= EXERCISE AIM =
Pictures do not belong in the copy. Write out exactly the lines from the one containing "Task: Switch Properties" through the end of the data.
*** PROVIDED RECORDS
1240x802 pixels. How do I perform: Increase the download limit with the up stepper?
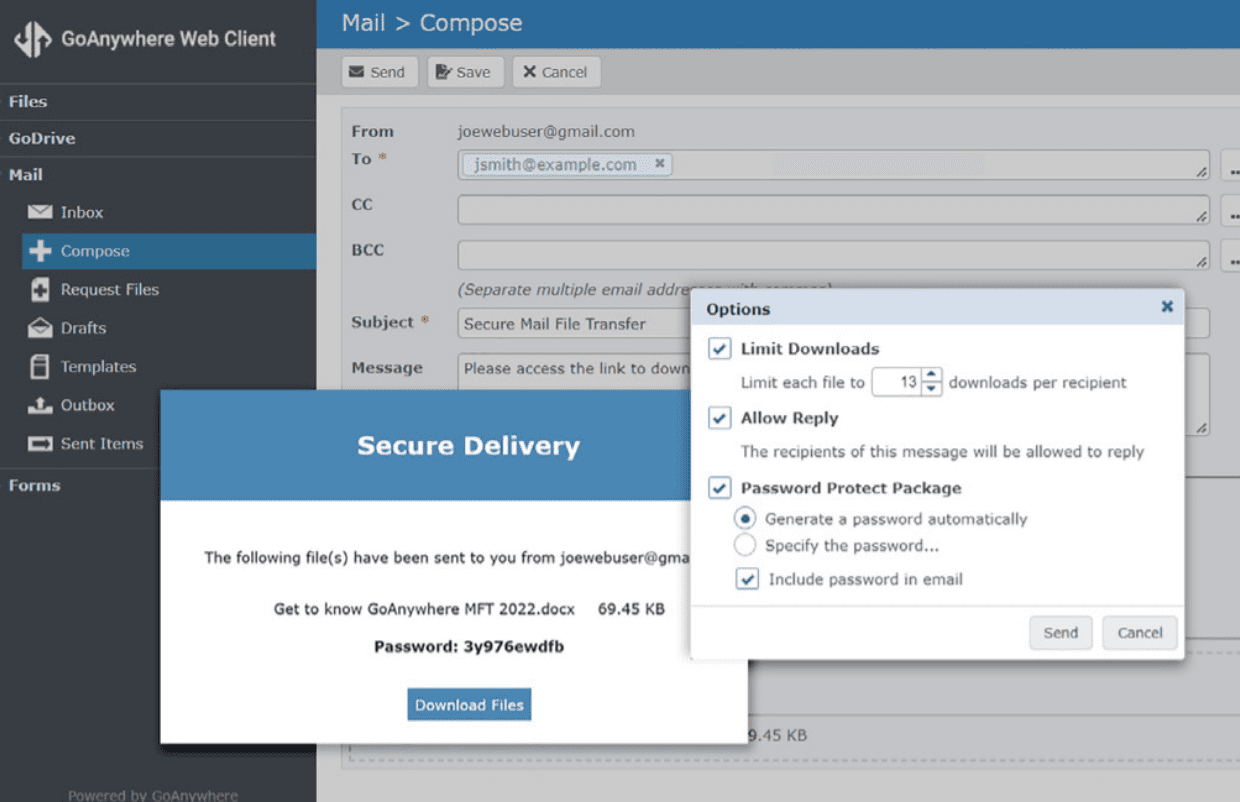(x=932, y=376)
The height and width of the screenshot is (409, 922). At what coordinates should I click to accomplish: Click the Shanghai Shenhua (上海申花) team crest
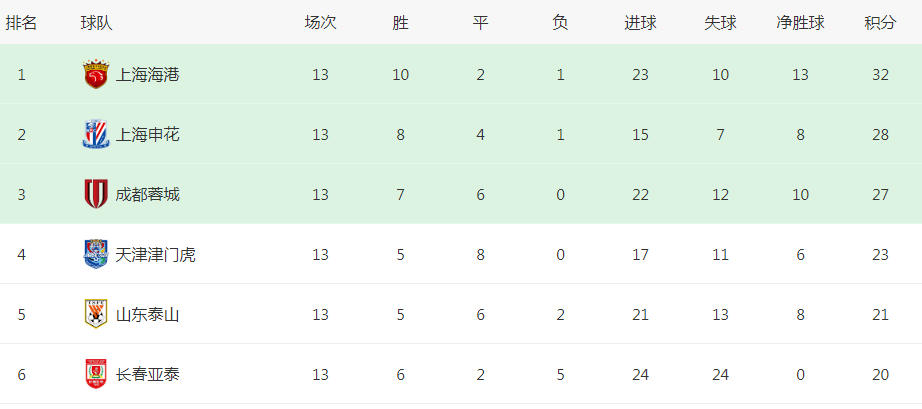click(x=96, y=135)
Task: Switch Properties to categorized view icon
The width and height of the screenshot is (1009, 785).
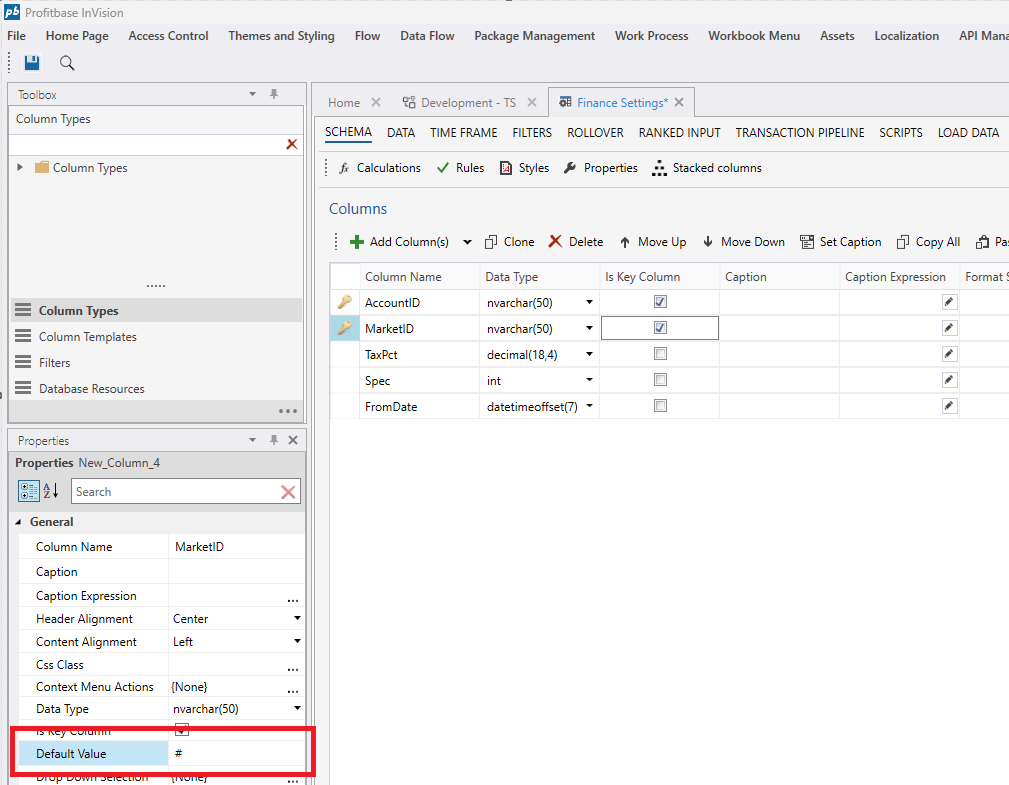Action: [x=29, y=491]
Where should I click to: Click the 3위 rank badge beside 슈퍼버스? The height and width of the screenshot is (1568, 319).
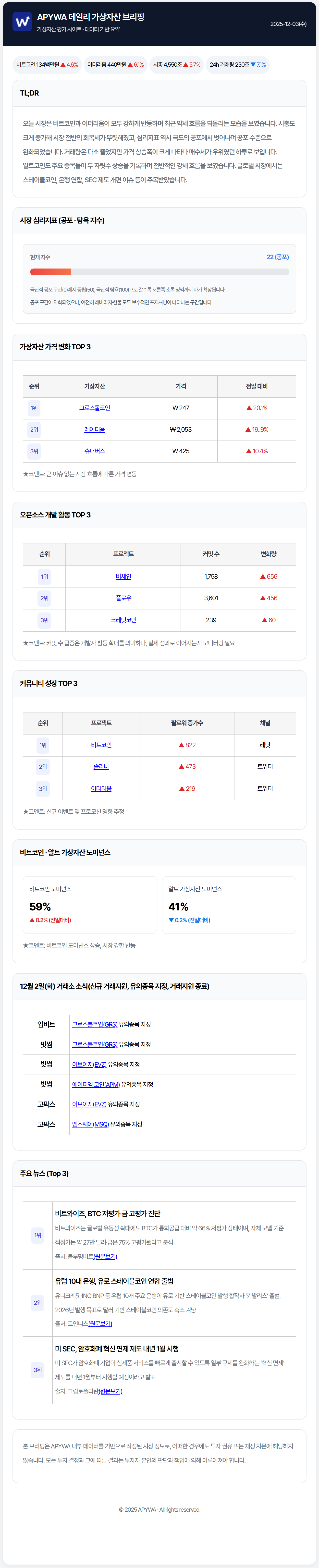click(34, 451)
******
= THE ANSWER =
Task: Switch Properties to categorized view icon
The width and height of the screenshot is (1009, 785).
Action: [x=29, y=491]
Where should I click to: Click the 3위 rank badge beside 슈퍼버스? The height and width of the screenshot is (1568, 319).
click(34, 451)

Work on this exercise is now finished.